-- TRECHO --

Decisão culpou dois mentores e isentou técnico por trás do projeto (Foto/Reprodução)
A Justiça do Estado de Goiás condenou dois homens por aplicarem um golpe milionário envolvendo a falsa promessa de criação de uma criptomoeda que tentava utilizar a imagem do bitcoin no Brasil. Os criminosos conseguiram induzir um empresário a transferir R$ 300.000,00 sob a falsa premissa de que lucrariam rapidamente com o lançamento do ativo digital no mercado.
O caso tramitou na 3ª Vara Criminal da Comarca de Rio Verde e a sentença definitiva foi publicada nesta quarta-feira (18). A reportagem obteve acesso ao documento oficial da condenação.
Segundo os autos do processo, um advogado chamado Bruno e outro empresário com nome Paulo planejaram a fraude no início de 2018.
Assim, eles convenceram a vítima a aportar capital para a criação de uma moeda inicialmente chamada de “Bitcoin Platinum“, nomenclatura que depois foi alterada para “Bitcoin Global“.

-- DADOS EXTRAÍDOS --
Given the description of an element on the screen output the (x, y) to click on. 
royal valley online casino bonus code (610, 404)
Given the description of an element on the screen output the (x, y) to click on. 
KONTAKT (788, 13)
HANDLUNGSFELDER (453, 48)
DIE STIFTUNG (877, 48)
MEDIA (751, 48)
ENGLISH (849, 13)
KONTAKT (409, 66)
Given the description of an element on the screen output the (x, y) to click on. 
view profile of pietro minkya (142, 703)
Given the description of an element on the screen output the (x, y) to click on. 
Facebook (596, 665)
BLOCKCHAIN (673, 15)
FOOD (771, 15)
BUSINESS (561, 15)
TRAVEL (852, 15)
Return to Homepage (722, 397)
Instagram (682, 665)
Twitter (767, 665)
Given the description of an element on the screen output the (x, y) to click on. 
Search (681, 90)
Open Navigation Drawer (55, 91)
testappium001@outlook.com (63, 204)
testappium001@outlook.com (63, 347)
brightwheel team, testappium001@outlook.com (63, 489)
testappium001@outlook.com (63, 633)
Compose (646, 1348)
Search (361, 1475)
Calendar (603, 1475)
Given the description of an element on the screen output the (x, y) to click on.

-- TAREFA --
Diga se cada frase concorda com o trecho sobre o golpe da criptomoeda e, para cada uma, responda sim ou não, copiando as palavras do trecho que decidem: (a) O empresário enganado transferiu R$ 300.000,00. (b) A fraude foi planejada no início de 2020. (c) O caso tramitou na 3ª Vara Criminal da Comarca de Rio Verde. Para responder, use só o trecho.

-- RESPOSTA --
(a) Sim: "induzir um empresário a transferir R$ 300.000,00"
(b) Não: "planejaram a fraude no início de 2018"
(c) Sim: "O caso tramitou na 3ª Vara Criminal da Comarca de Rio Verde"